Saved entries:
------------------------------

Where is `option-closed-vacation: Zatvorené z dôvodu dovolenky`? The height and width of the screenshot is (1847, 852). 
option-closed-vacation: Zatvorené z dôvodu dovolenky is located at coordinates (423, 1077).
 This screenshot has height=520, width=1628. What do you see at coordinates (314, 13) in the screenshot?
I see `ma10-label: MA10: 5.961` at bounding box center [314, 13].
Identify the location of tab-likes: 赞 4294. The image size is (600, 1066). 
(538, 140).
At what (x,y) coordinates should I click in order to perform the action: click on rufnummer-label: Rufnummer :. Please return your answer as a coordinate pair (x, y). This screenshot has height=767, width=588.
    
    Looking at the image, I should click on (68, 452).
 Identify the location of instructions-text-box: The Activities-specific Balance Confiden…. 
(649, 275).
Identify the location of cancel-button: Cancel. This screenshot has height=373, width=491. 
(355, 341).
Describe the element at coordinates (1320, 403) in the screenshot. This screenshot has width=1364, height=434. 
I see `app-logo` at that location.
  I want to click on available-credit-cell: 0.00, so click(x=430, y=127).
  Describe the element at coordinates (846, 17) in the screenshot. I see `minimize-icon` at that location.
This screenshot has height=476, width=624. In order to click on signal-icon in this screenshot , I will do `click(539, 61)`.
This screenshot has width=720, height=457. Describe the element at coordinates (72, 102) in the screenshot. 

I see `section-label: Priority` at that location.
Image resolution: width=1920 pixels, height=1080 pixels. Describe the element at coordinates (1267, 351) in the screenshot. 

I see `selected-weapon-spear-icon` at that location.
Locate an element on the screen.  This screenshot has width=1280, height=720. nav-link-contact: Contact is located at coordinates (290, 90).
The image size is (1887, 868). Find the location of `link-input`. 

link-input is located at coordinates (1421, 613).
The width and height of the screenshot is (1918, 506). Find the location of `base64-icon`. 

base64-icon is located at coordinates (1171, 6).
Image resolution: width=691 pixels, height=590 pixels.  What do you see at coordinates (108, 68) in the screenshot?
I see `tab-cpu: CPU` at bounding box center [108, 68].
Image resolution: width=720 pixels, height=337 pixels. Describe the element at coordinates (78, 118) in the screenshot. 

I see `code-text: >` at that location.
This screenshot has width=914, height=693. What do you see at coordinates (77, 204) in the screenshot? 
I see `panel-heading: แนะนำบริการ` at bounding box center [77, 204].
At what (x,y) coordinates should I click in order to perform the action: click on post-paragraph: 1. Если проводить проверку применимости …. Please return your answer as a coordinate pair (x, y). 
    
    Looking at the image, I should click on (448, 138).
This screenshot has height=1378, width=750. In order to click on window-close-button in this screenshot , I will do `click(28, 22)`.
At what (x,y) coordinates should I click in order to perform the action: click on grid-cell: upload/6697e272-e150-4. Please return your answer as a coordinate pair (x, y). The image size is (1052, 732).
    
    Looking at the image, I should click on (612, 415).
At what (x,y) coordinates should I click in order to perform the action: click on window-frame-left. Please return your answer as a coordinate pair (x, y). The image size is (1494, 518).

------------------------------

◆ Task brief: Could you echo the entries above word for word, from their very first line through the line containing "This screenshot has height=520, width=1628.", with both of those lines included?

◆ Your solution:
Where is `option-closed-vacation: Zatvorené z dôvodu dovolenky`? The height and width of the screenshot is (1847, 852). 
option-closed-vacation: Zatvorené z dôvodu dovolenky is located at coordinates (423, 1077).
 This screenshot has height=520, width=1628. What do you see at coordinates (314, 13) in the screenshot?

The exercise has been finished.